Taking advantage of the fact that FCC Chairman Julius Genachowski and the rest of the commissioners back the notion that commercial operators won't have enough spectrum going forward to support broadband users, the Cellular Telecommunications & Internet Association (CTIA) is proposing that all sorts of spectrum bands — including those owned by the federal government, broadcasters and mobile satellite service operators — be allocated to commercial mobile operators.

In a filing with the FCC last week, CTIA pushed the commission to work with the National Telecommunications and Information Administration (NTIA) to identify underutilized spectrum bands and allocate immediately the 1,755-1,780 MHz band for commercial wireless use and pair it with the 2,155-2,180 MHz band, which CTIA said is readily available.

CTIA also pointed out that much of the government-owned spectrum is under-utilized. The Mercatus Center has noted that more than 20% of the prime spectrum in the United States is federal-government controlled, and that the defense department alone controls more than 500 MHz of spectrum.

“Government actors do not internalize the benefits of innovation as well as a private actor might. As a result, federal agencies that control spectrum have little incentive to … manage it well or deploy more efficient technologies that better exploit bandwidth," Mercatus Center said, which CTIA cited in its filing.

Moreover, in the long term, CTIA wants the FCC to consider reallocating broadcast and satellite spectrum to commercial mobile operators, as well as examining the possibility of reallocating fixed wireless spectrum below 3 GHz and identifying additional spectrum over 4 GHz that can be used for fixed wireless. Such relocations would free up a significant amount of spectrum for mobile wireless services that can only be accommodated in spectrum below 3 GHz, CTIA said.

"The highly inefficient broadcasters currently occupy a large band of spectrum in the UHF frequency band (470-698 MHz). This spectrum, immediately adjacent to the 700 MHz spectrum, was recently described by the commission as 'beachfront property' for mobile broadband services and is uniquely suited to the provision of mobile services," CTIA wrote. It also pointed out the "overwhelming majority of broadcast television" is offered through wired technologies.

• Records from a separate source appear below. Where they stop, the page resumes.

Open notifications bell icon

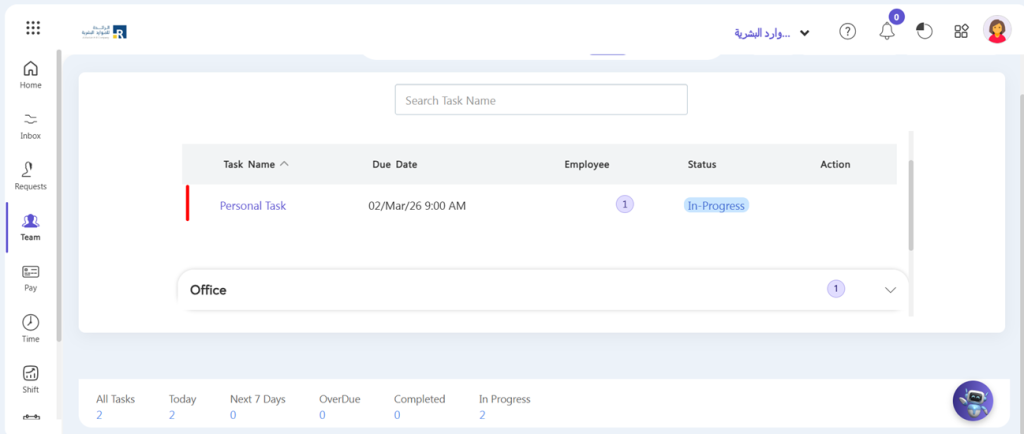point(887,31)
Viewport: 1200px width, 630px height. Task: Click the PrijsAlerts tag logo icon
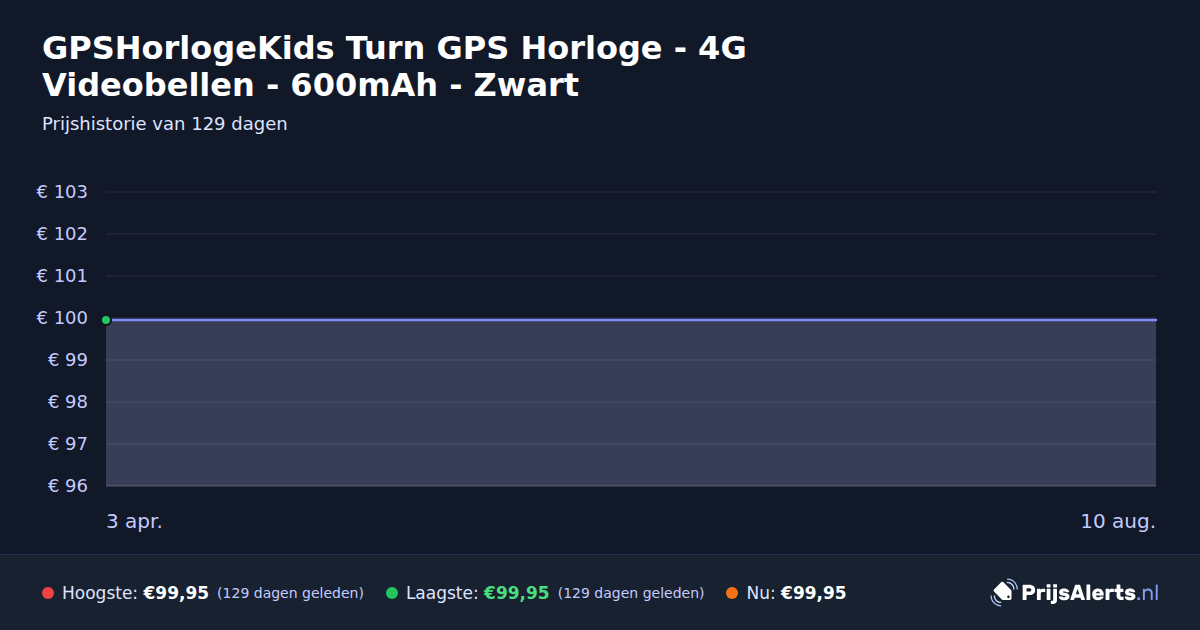(1003, 593)
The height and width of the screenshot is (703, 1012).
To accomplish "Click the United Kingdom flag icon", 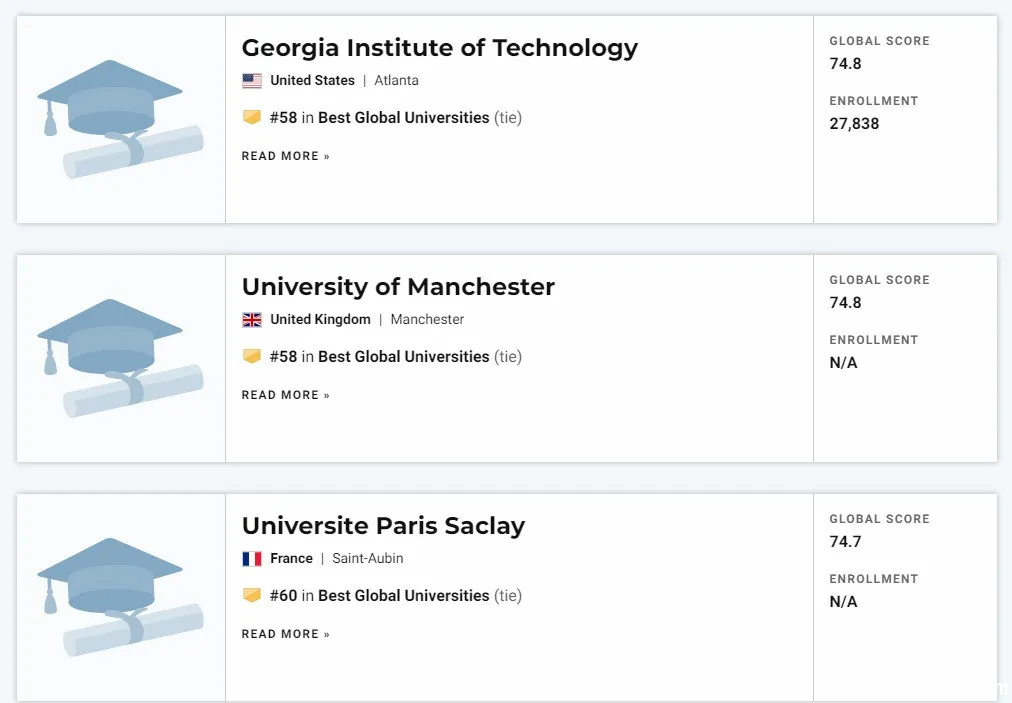I will 252,320.
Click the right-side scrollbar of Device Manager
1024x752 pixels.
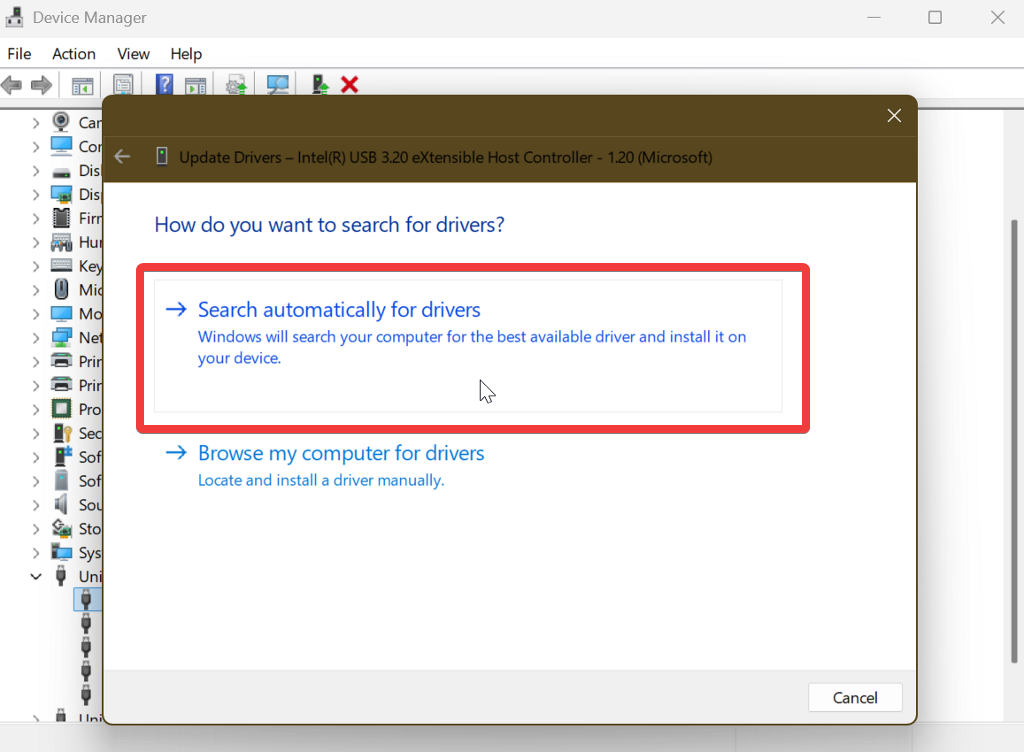pyautogui.click(x=1014, y=400)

Perhaps most interesting is CTIA's renewed attack on the satellite industry. While the satellite industry crashed and burned in the late 1990s because of expensive technology and flawed business plans, a 2003 FCC ruling — the Ancillary Terrestrial Component (ATC) — essentially gave satellite operators a chance to compete.

The ruling allows satellite providers to offer simultaneous satellite and cellular services over their licensed satellite spectrum, but operators staunchly opposed the FCC's move, saying satellite providers were given a free pass, because they didn't have to pay for their spectrum. But the FCC placed what it thought was a key safeguard: satellite services must continue to be provided per the ATC order. A satellite operator couldn't simply use the ATC order as a way to offer terrestrial services.

To date, Globalstar is the only FCC authorized ATC licensee and has signed a spectrum lease agreement with Open Range Communications, which is building a rural WiMAX network.

TerreStar was the first to announce a reciprocal roaming agreement with a major operator — AT&T Mobility. By the end of the year, consumers should be able to buy an HSPA handset that also provides communications via the new TerreStar satellite the operator launched earlier this summer when outside of the range of AT&T's terrestrial network.

"CTIA believes that a review of current satellite authorizations, coupled with an assessment of whether such providers are fully and efficiently utilizing their spectrum allocations, will inform whether this spectrum should be reallocated for licensed CMRS wireless broadband use," CTIA wrote.

CTIA apparently feels it can be bold in its requests given recent indications from Genachowski and Blair Levin, who heads the commission's broadband program. Leven recently told telecom executives and lobbyists at a meeting of the Udwin Breakfast Group in Washington, D.C., that current spectrum holders should be prepared to defend their use of the spectrum.

What does this mean for other entities, such as public safety and utilities, who so desperately need spectrum too?